Nfld. & Labrador

Kaetlyn Osmond, Christopher Pratt among inductees to Order of N.L.

10 of the province's highest achievers, including a minister, a volunteer and a retired politician, accepted the honour Tuesday.

The provincial government awarded 10 high achievers with the honour

Kaetlyn Osmond is the youngest inductee into the order. The Olympic medallist accepted the honour Tuesday afternoon. (CBC)

One of Newfoundland and Labrador's most popular athletes was among those accepting the province's highest honour at Government House in St. John's Tuesday.

Kaetlyn Osmond, a two-time Olympic medallist in figure skating and last year's world champion — and the youngest person to ever be invested into the Order of N.L.— said the selection was an honour.

"Every time that I travel, everyone always knows me as the girl from Newfoundland and I've always lived up to that," she said. "And to be able to come back here and receive this amongst so many other amazing recipients, it was incredible."

A 90-year-old volunteer, a retired minister, and a former broadcaster were also named, rounding out a group of five men and five women that boasts a charitable streak and a long list of achievements.
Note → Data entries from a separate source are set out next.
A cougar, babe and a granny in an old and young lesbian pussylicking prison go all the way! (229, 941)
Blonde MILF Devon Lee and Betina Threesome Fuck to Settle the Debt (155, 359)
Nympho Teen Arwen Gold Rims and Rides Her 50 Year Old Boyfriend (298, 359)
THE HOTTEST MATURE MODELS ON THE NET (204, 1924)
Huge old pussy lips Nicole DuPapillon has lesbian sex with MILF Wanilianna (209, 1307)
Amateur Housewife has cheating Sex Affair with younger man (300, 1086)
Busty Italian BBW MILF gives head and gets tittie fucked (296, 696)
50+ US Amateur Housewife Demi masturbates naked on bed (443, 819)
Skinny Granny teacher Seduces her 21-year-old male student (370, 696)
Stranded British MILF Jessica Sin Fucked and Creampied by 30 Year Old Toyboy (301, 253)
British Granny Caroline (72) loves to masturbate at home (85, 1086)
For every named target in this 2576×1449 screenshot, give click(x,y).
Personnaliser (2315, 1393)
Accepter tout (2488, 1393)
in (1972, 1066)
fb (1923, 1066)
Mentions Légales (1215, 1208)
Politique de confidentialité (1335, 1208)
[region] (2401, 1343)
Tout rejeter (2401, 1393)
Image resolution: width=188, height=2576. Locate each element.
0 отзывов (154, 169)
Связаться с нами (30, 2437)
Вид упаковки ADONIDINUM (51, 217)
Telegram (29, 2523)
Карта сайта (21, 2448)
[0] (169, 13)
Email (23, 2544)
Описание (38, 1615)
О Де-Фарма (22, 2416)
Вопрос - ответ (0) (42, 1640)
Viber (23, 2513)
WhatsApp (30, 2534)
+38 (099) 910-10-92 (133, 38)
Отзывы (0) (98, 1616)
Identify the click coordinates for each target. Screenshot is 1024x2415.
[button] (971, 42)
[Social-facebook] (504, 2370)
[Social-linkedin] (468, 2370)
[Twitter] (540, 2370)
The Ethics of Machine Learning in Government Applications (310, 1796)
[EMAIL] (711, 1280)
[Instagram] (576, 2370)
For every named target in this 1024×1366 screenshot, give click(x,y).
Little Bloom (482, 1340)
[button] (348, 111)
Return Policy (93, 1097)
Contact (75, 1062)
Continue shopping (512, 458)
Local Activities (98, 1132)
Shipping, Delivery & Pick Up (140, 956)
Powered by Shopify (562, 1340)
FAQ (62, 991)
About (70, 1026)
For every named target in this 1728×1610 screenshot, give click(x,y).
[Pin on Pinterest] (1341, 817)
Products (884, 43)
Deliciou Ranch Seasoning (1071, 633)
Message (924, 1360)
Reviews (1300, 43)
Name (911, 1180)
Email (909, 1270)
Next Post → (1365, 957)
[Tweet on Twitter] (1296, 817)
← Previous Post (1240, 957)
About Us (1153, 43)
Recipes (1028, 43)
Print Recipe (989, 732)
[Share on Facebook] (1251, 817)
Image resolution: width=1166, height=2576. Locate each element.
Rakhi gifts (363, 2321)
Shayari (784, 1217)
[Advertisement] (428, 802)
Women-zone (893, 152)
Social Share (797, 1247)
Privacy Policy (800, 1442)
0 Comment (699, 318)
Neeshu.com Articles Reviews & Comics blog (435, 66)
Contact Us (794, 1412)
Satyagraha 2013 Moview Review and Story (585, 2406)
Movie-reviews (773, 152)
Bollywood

This year's 10 inductees accepted the honour in a ceremony Tuesday. (CBC)

Other inductees were:

  • Joseph Butler started the VOCM Cares foundation in 1983 and chaired it for 17 years. Under his watch, the foundation raised millions for charities across the province. Butler also played a role in the Coats for Kids Campaign, Happy Tree and the local branch of the Children's Wish Foundation. In his professional life, Butler earned a place in the Canadian Association of Broadcasters Hall of Fame.
  • Richard Cashin was a lawyer, politician and union leader, who ran the Food, Fish and Allied Workers Union from 1971 until his retirement. He was also thrice elected as Member of Parliament for St. John's-West throughout the 1960s.
  • Paula Dawe is an active volunteer in Happy Valley-Goose Bay and has been for decades. She's been an organizer with the Roland Shears Memorial Christmas Hamper Program for 40 years. These days, she oversees the Kids Eat Smart Program at the local primary school and is known in the community for her work tutoring children.
Richard Cashin, a former politician, accepted the award Tuesday. (CBC)
  • Arthur G. Elliott is a retired United Church minister in central Newfoundland.  After retirement, he went home to Lewisporte and began volunteering his time. He is perhaps best known for his work in establishing the Calypso Foundation, a group that assists adults with disabilities.
  • Darryl Fry is the former CEO of multi-billion dollar company Cyanamid. He also started the Fry Family Foundation, which has provided support to numerous outreach projects in the province. The foundation has also provided more than 1,000 scholarships to students at post-secondary schools in Newfoundland and Labrador.
  • Cassandra Ivany, born in Clarenville in 1929, began volunteering with the Red Cross at a young age and carried on for decades. She's known in her hometown for working with the sick and for her contributions to the local hospital. She's been a member of the Rebekahs since 1954 and still regularly attends meetings. In her 80s, Ivany started working with GATHER — a group dedicated to keeping seniors healthy and active.
Lloydetta Quaicoe advocates for cultural diversity. (CBC)
  • Odelle Pike is a Mi'kmaq elder who focused on Indigenous causes throughout her life. She served three terms as president of the Aboriginal Women's Network and has served with several other committees and groups in Newfoundland. She also dedicated more than 40 years to figure skating in the province.
  • Dr. Lloydetta Quaicoe is originally from Sierra Leone, but moved to Newfoundland in 1982. She made her mark on the province through academics and supporting social causes. Among several other boards and committees, she is founder and CEO of Sharing Our Cultures, which brings together kids from varied backgrounds and culminates with an educational event at the Rooms each year where kids display different aspects of their cultures.
  • Christopher Pratt has become a renowned artist across the country, since holding his first solo exhibition at MUN in 1965. Pratt linked much of his art to his home province and displayed it around the country. Perhaps his most recognized contribution to the province came in 1980, when he designed the official flag of Newfoundland and Labrador.

Last year's eight recipients included arts advocate David Smallwood and former St. John's deputy mayor Marie Ryan.